Series: Writing about writing [1]
Category: No Fandom
Genre: Gen, Meta, Nonfiction, Writing
Language: English
Status: Completed
Published: 2007-05-21
Updated: 2007-05-21
Packaged: 2021-02-27 18:28:42
Rating: General Audiences
Warnings: No Archive Warnings Apply
Chapters: 1
Words: 813
Publisher: archiveofourown.org
Story URL: https://archiveofourown.org/works/22980250
Author URL: https://archiveofourown.org/users/Shadowscast/pseuds/Shadowscast_meta
Summary: (or: Five Reasons Why Writing Fanfic Is Good For Me)The easy answer to "why do I write fanfic?" is "because it's fun!" The problem is, sometimes it really isn't. I'm sitting there rewriting the same damn sentence for an hour and a half, and it won't come out right, and my brain feels like mouldy cheese and my back is aching and I'm wondering why-the-hell-am-I-doing-this-to-myself but something in me just won't let me quit.

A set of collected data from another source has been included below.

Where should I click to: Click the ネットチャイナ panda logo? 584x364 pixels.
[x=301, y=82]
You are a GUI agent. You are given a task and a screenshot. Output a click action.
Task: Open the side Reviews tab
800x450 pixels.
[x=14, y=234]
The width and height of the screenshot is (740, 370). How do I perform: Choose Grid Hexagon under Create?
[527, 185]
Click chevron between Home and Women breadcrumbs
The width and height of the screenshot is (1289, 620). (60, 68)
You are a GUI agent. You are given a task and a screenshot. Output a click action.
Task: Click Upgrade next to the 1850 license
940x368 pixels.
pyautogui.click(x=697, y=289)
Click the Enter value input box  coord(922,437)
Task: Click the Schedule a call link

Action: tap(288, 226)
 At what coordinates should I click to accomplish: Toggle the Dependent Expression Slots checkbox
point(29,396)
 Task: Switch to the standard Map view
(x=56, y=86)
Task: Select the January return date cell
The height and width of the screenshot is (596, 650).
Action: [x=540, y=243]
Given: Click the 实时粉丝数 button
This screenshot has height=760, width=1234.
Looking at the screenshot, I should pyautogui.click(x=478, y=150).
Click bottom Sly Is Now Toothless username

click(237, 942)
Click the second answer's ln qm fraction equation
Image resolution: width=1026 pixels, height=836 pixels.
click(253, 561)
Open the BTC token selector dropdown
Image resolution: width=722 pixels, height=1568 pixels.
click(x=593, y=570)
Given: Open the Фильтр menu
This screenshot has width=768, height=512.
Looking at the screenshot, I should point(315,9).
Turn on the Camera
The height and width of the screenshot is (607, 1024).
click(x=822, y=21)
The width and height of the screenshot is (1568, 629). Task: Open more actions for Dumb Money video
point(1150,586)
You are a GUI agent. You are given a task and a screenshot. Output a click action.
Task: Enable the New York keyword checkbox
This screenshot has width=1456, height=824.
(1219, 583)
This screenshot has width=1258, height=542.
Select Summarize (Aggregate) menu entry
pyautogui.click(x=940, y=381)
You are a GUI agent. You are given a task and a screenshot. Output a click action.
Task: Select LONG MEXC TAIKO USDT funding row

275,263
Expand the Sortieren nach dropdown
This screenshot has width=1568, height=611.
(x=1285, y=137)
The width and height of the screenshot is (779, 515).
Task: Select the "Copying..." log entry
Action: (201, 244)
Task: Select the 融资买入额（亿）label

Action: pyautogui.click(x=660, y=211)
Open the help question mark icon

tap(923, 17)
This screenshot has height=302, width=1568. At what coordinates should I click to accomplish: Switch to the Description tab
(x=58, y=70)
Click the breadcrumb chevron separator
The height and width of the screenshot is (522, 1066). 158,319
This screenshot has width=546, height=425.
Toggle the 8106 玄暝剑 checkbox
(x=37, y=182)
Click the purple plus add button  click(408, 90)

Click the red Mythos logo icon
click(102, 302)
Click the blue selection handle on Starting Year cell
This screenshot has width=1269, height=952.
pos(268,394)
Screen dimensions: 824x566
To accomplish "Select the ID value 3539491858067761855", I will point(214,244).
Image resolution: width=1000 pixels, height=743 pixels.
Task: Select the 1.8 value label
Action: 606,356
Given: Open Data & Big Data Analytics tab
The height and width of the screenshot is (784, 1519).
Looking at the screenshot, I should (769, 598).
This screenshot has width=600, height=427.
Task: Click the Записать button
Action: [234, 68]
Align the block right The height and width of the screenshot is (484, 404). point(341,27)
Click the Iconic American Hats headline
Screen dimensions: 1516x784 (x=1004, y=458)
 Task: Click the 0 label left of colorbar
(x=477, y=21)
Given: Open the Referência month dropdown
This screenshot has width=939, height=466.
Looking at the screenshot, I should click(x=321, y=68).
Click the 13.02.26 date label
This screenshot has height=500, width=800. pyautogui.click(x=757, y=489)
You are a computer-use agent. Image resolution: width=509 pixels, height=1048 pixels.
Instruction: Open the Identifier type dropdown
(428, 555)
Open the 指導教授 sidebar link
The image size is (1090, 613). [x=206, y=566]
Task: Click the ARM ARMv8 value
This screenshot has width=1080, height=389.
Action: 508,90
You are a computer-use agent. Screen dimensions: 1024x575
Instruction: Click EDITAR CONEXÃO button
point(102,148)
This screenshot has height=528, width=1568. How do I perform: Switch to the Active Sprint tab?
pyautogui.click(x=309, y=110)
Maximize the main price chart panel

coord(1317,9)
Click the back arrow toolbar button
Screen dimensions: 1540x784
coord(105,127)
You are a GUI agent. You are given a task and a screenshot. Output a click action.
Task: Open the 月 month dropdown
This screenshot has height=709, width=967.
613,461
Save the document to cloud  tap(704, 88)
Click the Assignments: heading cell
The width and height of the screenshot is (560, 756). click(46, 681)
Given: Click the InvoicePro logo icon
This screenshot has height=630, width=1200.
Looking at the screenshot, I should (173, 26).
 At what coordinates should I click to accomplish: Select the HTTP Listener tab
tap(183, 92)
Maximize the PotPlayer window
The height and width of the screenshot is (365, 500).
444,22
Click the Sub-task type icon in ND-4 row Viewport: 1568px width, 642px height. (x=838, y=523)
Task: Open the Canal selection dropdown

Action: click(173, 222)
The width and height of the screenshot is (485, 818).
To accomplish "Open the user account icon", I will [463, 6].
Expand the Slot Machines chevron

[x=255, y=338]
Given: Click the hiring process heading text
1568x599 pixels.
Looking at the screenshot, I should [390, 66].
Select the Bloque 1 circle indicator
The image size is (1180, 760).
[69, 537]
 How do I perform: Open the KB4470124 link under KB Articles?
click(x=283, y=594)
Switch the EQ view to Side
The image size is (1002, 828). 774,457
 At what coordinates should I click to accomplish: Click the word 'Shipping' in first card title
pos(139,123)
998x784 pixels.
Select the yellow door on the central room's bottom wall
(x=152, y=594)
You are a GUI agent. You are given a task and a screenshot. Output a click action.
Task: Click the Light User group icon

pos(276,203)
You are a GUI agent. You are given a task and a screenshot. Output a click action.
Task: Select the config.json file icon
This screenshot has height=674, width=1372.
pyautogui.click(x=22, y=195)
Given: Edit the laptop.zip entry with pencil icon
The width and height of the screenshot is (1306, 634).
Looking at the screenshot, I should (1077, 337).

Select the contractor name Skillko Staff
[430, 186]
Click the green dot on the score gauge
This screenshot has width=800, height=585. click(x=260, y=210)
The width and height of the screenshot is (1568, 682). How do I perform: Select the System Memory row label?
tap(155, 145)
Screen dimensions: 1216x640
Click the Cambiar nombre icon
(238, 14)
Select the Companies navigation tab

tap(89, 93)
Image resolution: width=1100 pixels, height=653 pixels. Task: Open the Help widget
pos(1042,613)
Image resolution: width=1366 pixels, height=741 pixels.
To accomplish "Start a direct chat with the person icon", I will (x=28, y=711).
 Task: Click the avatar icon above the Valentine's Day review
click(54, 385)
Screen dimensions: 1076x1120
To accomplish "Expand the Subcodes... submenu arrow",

You know?The following list is for those times.
Series: Writing about writing [1]
Series URL: https://archiveofourown.org/series/1651483
Comments: 2
Kudos: 3
Collections: March Meta Matters Challenge





	Eat your carrots and write your fanfic

**Author's Note:**

> Originally posted here: <https://shadowscast.dreamwidth.org/86908.html>
> 
> Uploaded to AO3 on 2020-03-01.

**5 Reasons Why Writing Fanfic Is Good For Me**

**1) It stops me from quitting my day job and running off to become a starving writer.**

This is important! In fact, when a friend first brought up this point in a discussion elsewhere a few weeks ago, I actually laughed out loud for joy, realizing how true it was about my life.

When I was growing up, I wanted to be a writer. I majored in English lit for my first degree, and then after finishing an MSc in mathematics and realizing I didn't want to do a PhD, I seriously considered doing a master's degree in creative writing. Like, I read brochures, compared programs, talked to people who'd done it. Every once in a while I still have pangs.

But seriously? I teach math at a junior college. I love my job, I think I'm _good_ at my job, and I'm almost certainly making more money than I ever would as a professional writer.

Fanfic gives me a creative outlet—lets me _be_ a writer, and with the added satisfaction of actually having readers, too!—and since it's completely and utterly unpublishable, I'm not tempted to try making a living at it.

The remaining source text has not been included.